制限をかけることで、供給が凍結する中、需要だけが伸びれば、対象となるセグメントの価格を押し上げるだけだと懸念する声も多いでしょう。しかし、ハン氏は、傍観主義的なアプローチをとり、需要と供給に価格決定をゆだねること、そしてアフォーダブルセグメントに介入して、デベロッパーにインセンティブを与え、長くなりがちな手続き面を短縮させることで、デベロッパーにどんどん開発をやらせていくことが望ましいと述べています。


総合不動産サービス会社JLLベトナムのカントリー・ヘッド、ステファン・ワイアット氏は、ここ数年レジデンシャルセクターは発展を遂げており、相当量の中価格~高価格帯の新築アパートが、ハノイ、ホーチミンシティの二大都市の市場に投入されてきた、と話しています。ワイアット氏は、考慮すべき重要な要素として、レジデンシャルアパートメントの総供給量は、他の東南アジア都市と比較してもベースが非常に低く、人口に対するアパートメントの割合は依然として低いことを挙げています。

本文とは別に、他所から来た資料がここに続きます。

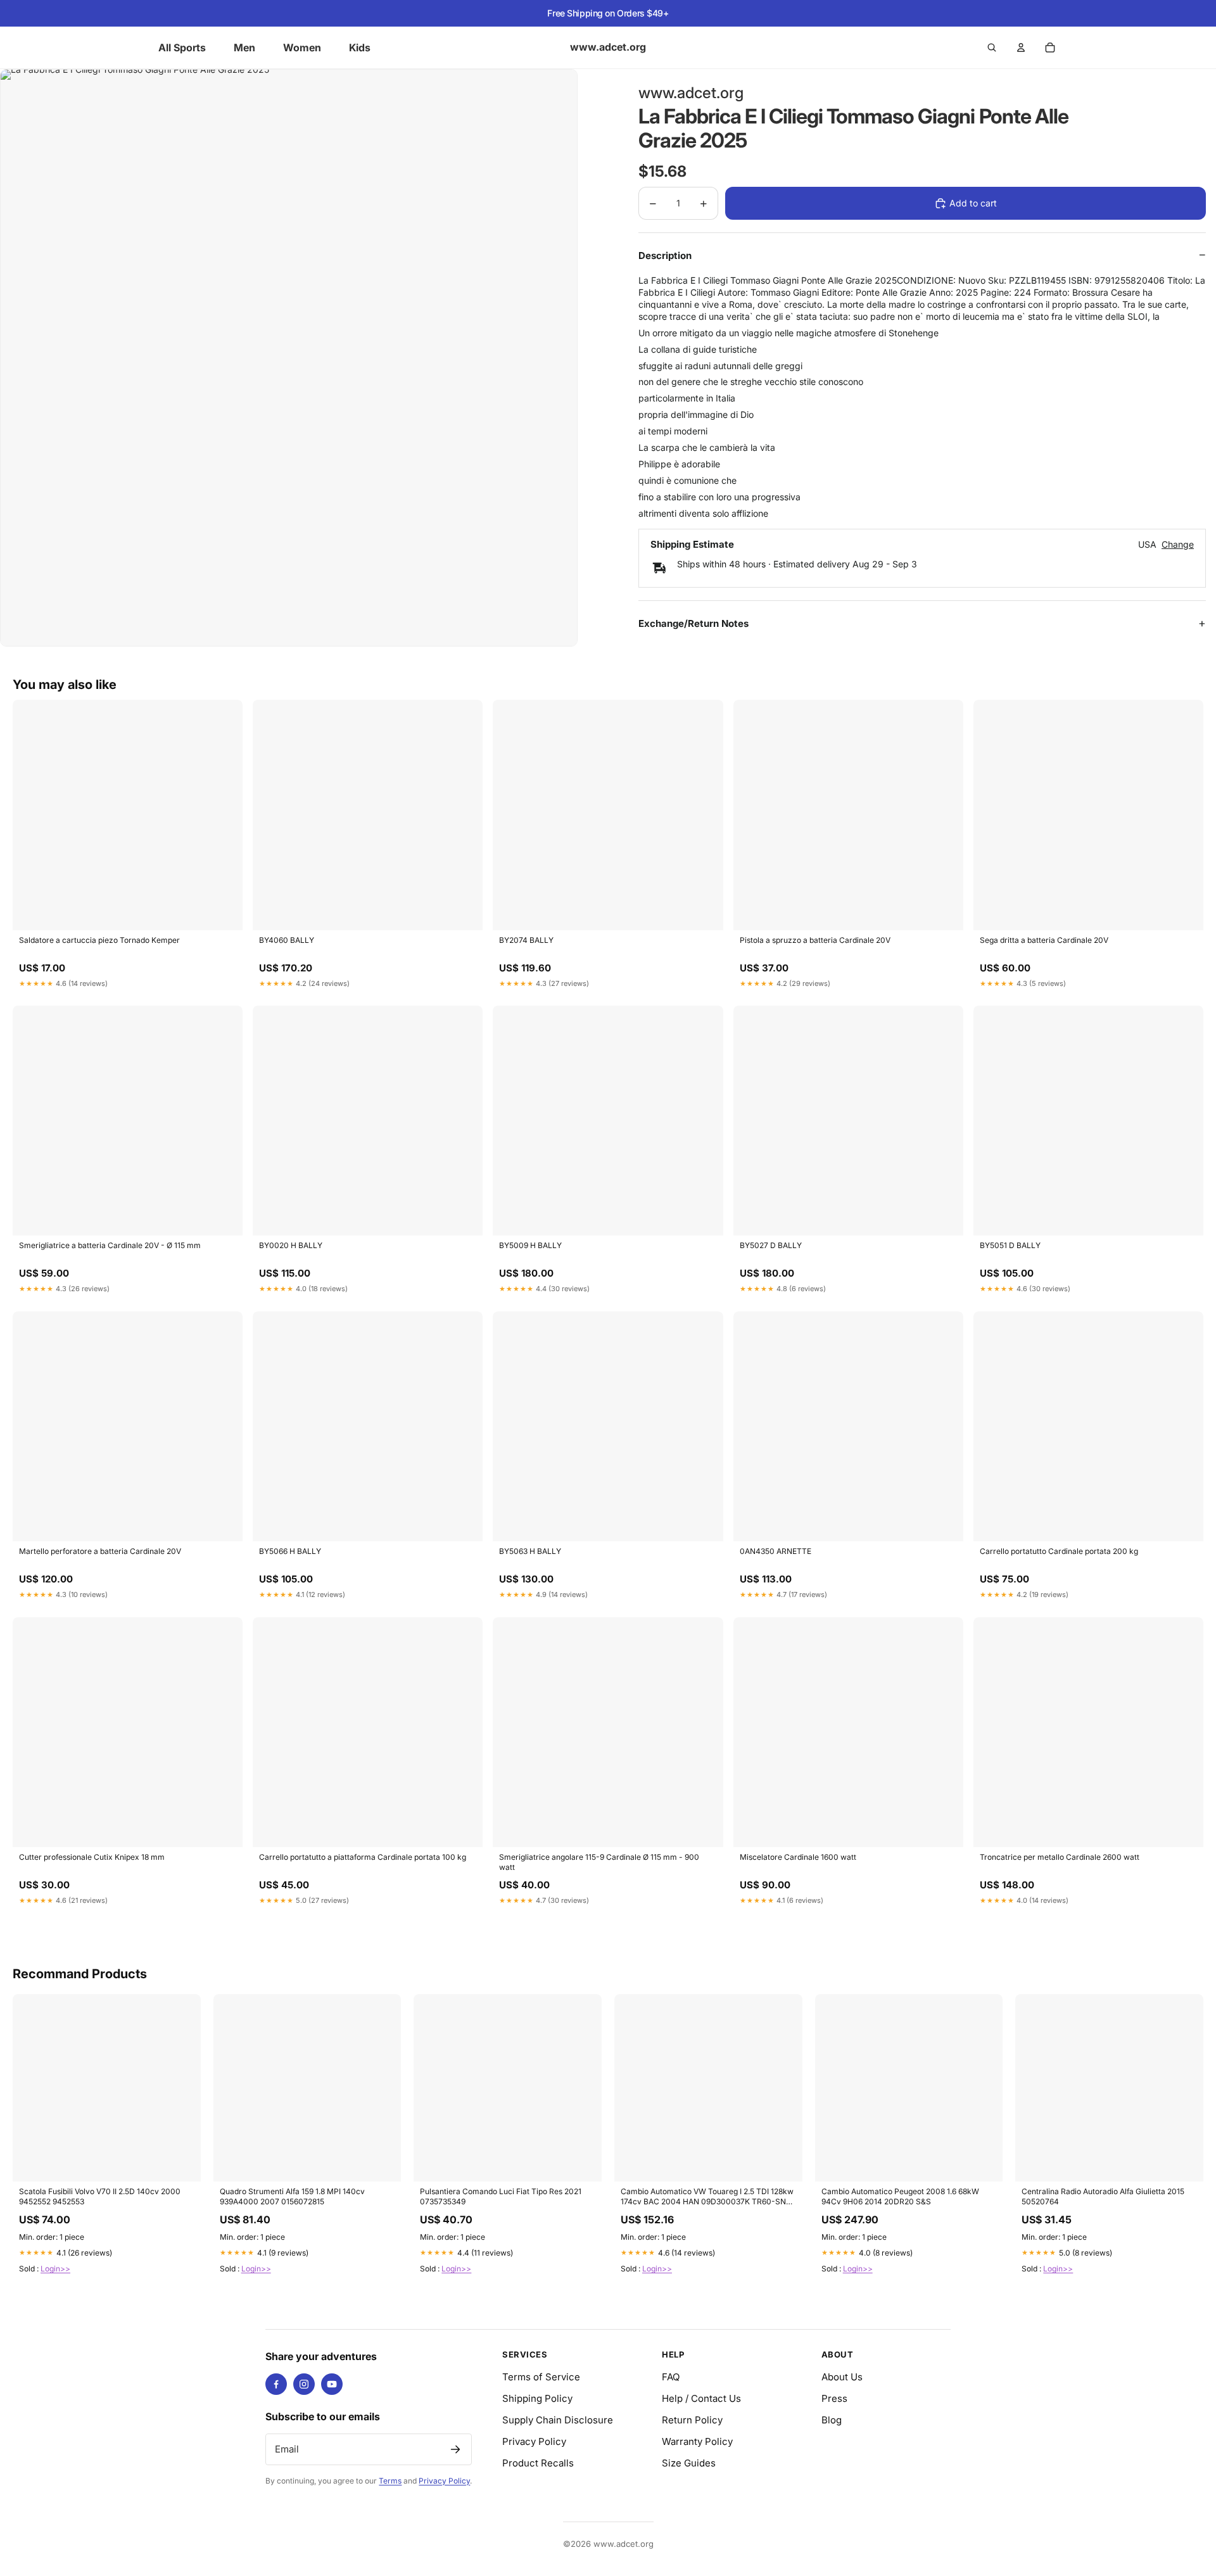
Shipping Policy (537, 2398)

同時に、市の中心部に近い土地を探すことが非常に難しくなってきていることも挙げています。このため、地価が高い状態が人工的に作られ、レジデンシャルアパートメントの価格を上げる結果となっているのです。市場は、エンドユーザーのために、よりアフォーダブルな住宅にその重点をシフトする必要があります。しかし、これが達成できるのは、入手可能な土地があり、土地の価格が安いときだけです。


ワイアット氏はまた、真の需要にフォーカスし、すべてのセクターにおいて調和のとれた状態に再調整することが、市場には必要であるとも加えています。


オルタナティブ投資を行うアジア・バンカーズ・クラブのセールス・ダイレクター、ダミアン・ソン氏は、ベトナムがパンデミックとの戦いに勝利したという結果をもってすれば、不動産市場は大きく変わることはないだろうと話しています。しかし、ディストレス資産を求める投資家は、そうではないことを証明しています。


前々から投資を行っていた人にとっては、高価格帯の供給が限定的になれば、既存の在庫または今年発売される新規プロジェクトへの関心が高まるため、保有する物件の価格が上がることになるでしょう。また、ホーチミンシティ、ハノイともに優良物件の供給に限りが出てきますので、セカンダリー市場の外国人枠への関心も高まるでしょう。


高価格帯のセグメントに制限をかける代わりに、専門家たちは、デベロッパーによる中価格帯とアフォーダブル住宅への投資を促進するために、政府はより多くのインセンティブを出すべきだと提案しています。